DATA FOR THIS TASK: Begin
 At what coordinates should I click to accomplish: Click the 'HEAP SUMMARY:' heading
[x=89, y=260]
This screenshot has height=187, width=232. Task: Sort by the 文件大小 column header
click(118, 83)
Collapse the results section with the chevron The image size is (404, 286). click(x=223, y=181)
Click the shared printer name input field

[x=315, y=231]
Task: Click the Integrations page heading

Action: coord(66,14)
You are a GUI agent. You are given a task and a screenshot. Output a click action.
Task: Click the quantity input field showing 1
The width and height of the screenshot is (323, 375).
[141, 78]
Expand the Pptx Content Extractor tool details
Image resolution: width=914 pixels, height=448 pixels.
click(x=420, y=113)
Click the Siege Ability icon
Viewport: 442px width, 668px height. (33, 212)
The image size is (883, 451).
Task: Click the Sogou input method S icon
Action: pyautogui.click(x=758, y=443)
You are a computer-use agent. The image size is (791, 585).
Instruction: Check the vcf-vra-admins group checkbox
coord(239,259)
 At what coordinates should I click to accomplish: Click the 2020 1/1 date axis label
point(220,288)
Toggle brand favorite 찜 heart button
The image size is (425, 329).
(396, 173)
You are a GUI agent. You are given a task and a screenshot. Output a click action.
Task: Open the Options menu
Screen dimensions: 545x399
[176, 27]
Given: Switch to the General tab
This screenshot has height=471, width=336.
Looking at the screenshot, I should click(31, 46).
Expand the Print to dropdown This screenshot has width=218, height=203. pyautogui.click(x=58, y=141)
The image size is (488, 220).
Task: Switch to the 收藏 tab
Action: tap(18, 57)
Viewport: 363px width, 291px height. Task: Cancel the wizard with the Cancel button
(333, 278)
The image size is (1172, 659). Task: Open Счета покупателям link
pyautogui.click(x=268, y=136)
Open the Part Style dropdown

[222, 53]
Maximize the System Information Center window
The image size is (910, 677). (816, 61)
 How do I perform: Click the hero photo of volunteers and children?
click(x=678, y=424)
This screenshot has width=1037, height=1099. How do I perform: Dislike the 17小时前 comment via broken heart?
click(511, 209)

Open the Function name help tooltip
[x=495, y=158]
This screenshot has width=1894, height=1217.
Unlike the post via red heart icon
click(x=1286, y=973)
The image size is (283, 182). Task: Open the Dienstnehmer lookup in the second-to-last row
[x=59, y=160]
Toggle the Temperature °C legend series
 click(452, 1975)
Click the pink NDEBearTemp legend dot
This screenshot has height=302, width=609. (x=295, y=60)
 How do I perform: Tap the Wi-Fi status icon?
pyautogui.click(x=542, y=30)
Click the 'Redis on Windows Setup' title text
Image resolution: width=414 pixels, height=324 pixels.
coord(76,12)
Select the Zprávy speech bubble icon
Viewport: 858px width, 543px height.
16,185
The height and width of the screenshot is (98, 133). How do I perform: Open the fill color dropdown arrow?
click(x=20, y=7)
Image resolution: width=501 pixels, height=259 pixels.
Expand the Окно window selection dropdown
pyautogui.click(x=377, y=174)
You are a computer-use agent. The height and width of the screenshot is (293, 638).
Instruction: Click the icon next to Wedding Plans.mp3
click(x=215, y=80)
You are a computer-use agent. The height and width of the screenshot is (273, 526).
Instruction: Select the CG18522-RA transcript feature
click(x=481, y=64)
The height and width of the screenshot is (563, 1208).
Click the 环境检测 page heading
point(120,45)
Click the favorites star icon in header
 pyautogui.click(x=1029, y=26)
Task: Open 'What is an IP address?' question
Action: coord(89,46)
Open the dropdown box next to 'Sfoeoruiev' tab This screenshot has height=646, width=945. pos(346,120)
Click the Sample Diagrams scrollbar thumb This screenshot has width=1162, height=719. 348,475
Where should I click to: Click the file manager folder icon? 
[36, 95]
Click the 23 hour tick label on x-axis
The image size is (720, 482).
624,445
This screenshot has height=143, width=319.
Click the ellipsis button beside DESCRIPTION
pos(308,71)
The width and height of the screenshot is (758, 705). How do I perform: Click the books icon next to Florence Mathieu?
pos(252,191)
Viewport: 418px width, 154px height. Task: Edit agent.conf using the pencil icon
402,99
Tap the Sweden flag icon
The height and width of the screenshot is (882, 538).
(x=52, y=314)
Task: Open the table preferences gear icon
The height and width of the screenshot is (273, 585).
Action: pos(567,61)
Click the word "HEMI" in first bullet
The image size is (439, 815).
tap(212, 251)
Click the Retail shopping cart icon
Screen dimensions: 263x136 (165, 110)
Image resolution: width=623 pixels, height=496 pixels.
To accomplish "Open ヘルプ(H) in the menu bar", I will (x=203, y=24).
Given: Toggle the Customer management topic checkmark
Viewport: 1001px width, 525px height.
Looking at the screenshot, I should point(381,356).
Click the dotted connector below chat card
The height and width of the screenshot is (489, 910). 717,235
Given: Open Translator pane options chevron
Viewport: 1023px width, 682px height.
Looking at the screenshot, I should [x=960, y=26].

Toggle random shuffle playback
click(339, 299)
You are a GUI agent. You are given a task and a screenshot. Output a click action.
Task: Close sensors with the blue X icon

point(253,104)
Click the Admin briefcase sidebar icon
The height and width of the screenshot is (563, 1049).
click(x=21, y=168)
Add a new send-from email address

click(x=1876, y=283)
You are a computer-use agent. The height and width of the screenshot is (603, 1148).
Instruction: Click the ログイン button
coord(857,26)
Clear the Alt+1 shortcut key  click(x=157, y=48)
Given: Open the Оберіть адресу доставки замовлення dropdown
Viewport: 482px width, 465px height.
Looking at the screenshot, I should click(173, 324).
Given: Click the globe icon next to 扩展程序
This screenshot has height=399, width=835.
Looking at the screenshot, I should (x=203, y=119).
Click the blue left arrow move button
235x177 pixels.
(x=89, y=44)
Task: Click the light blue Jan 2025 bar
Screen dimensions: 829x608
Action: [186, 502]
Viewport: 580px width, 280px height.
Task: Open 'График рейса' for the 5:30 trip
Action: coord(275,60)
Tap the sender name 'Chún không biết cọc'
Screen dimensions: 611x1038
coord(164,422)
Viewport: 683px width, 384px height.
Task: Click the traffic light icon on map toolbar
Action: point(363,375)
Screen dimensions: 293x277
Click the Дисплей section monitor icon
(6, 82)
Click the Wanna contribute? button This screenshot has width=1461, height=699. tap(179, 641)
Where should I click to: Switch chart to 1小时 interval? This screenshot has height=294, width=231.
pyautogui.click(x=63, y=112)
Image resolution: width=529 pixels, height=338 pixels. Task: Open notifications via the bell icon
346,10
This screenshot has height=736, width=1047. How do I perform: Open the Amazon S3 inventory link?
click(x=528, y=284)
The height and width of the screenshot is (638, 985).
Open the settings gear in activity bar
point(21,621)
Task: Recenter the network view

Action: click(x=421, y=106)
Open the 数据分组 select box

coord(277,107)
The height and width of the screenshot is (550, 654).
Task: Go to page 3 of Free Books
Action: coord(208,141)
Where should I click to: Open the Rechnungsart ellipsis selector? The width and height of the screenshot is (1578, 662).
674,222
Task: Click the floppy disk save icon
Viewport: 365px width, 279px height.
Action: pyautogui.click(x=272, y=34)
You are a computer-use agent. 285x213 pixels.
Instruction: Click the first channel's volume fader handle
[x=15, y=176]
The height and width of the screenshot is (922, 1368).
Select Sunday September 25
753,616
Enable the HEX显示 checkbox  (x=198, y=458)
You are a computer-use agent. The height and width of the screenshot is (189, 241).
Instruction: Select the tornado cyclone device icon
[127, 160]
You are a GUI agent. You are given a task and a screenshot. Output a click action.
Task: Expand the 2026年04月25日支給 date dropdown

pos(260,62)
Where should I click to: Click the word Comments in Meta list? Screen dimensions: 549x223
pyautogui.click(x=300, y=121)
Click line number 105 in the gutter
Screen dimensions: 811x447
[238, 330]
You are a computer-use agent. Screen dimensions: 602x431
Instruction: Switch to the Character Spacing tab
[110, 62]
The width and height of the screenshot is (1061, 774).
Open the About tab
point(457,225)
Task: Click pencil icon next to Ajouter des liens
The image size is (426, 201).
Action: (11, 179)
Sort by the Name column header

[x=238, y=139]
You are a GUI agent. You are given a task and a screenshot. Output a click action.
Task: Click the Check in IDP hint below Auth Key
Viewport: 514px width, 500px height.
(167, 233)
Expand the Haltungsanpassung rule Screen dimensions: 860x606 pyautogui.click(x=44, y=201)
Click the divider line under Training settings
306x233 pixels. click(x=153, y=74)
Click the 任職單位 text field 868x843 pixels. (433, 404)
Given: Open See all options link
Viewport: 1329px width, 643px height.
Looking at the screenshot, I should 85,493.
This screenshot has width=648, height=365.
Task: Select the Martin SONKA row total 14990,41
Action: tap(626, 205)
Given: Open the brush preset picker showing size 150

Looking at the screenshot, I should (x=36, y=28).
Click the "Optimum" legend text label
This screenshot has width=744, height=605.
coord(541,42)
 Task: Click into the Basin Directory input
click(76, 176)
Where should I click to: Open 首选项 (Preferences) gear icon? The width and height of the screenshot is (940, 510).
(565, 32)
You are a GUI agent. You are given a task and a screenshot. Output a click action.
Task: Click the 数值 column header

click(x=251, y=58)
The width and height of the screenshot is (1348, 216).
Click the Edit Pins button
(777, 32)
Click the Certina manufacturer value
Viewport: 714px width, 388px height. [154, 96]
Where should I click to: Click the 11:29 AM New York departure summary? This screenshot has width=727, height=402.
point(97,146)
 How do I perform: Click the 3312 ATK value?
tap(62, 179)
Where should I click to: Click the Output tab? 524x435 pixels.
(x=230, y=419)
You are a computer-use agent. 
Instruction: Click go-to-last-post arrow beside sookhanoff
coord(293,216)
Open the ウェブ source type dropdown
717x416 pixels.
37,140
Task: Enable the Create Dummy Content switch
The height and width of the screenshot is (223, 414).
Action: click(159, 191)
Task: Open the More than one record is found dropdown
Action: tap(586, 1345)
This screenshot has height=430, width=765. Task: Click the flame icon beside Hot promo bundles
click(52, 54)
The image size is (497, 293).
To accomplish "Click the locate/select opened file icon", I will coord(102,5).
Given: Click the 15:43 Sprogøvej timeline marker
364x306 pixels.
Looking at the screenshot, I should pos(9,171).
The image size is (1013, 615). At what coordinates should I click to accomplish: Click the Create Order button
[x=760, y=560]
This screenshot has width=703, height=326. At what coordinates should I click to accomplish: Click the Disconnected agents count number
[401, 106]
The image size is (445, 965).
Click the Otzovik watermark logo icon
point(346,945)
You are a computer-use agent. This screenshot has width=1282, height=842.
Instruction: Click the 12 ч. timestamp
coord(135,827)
DATA FOR THIS TASK: End
[TASK PROMPT]:
The answer is to be one number: the count of lines in the entries containing the string "text".

[OUTPUT FOR THIS TASK]:
3